I arrived home at half past midnight Sunday.  Mr A had collected the dogs from my friend in Selçuk early afternoon and spent the rest of the day out in the garden with a couple of men from the village, clearing the jungle of weeds that had grown this past month.  Thanks to the unusually heavy rainfall, it was quite a task.  He picked me up from the airport, but due to the fact that he had a group of customers early Monday morning, and to avoid busy traffic, he only spent an hour with me before setting off back to Kusadasi.

This job is causing him a great deal of stress.  As is pretty normal here, he works 7 days a week, with no time off.  Getting Sunday afternoon off to come home took some doing.  He's sick of staying in a dingy hotel.  And although he is being paid his salary, he is being made to wait longer than necessary for it.  He is supposed to be paid on the 1st of the month.  He waited until 10th May, by which time he was avoiding the hotel manager as much as possible, who was anxious to be paid.

Another issue arose yesterday.  He lost a big order.  His manager then informed him that because of this, he was given notice to leave his job at the end of this month.   Now this would be understandable if it wasn't for the fact that Mr A has actually single-handedly sold more carpets for more money than the rest of the personnel put together.  I have a feeling that this is more to do with jealousy on the part of the manager, who it would seem is not a particularly good salesman but holds his managerial position because he is related to the boss.  

Mr A decided he would talk to the boss today about the situation, but because he is so busy he only managed a very short phone call to me this evening (at 9.30pm...still working from 8.30 this morning) so wasn't able to tell me much.

None of this really surprises me.  It happens everywhere.  There is often jealousy from colleagues when someone is good at their job, and the bosses are so short-sighted that they only seem to focus on orders lost rather than those gained.   The pressure to constantly perform is immense, and it takes its toll.

As a result , during our brief conversations, Mr A takes it out on me.  He's angry, tired and stressed.  Someone has to be on the receiving end, and it's usually me.  I can't deny the fact that it upsets me, but I have got used to it over the years.  Sometimes I get angry with him for treating me this way, but then I regret it because it only puts more pressure on him.  So I try to stay as calm as possible until it blows over ...which it always does...and then he apologises.   And life goes on as normal.

Of course, normal is not a word I would use to describe our current situation.   But we are trying to resolve this.   Providing he keeps this job (let's hope his boss has some common sense), I will be moving over to Gwen's apartment with the dogs next month.  If he does have to leave, then I guess he will have to find a job in Bodrum, which means we will be staying put.

Whatever happens, we will survive.  I've had 13 years of practise so I'm not yet prepared to throw in the towel!

I'm writing this post quite late.  I should be asleep but joy of joys...the dogs both came into season yesterday...what a welcome home!  So I am awake because the stray dogs in the village seem to be gathering in shifts at our gate and howling!  

I'm home.....England seems like a distant memory!

Saturday, 21 May 2011

This is what I'm going to miss

It's my last day in England.  I've woken up early as usual and this morning I'm feeling very emotional.

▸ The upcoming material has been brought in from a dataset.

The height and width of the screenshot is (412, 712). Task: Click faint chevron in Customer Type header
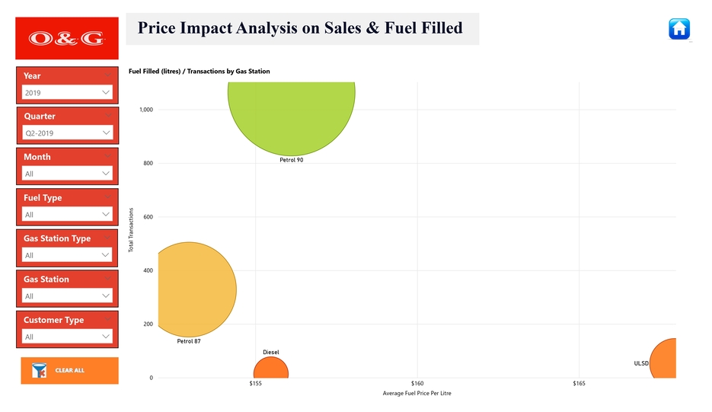(x=107, y=320)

It's been a great visit.  I have experienced such joy in the company of my daughter and two beautiful grandsons...and I don't want it to end.  But of course it has to.

I'm off to my daughter's this morning and will stay there until tomorrow morning.   I will spend my last day playing with Billy, helping with Jimi....and if I can I will volunteer the night feeds so that my daughter and son-in-law can get some much needed sleep.  I don't mind missing my sleep tonight, even though I'm travelling tomorrow.  I can make up for it when I get home.  I just want to savour every last moment with my grandsons.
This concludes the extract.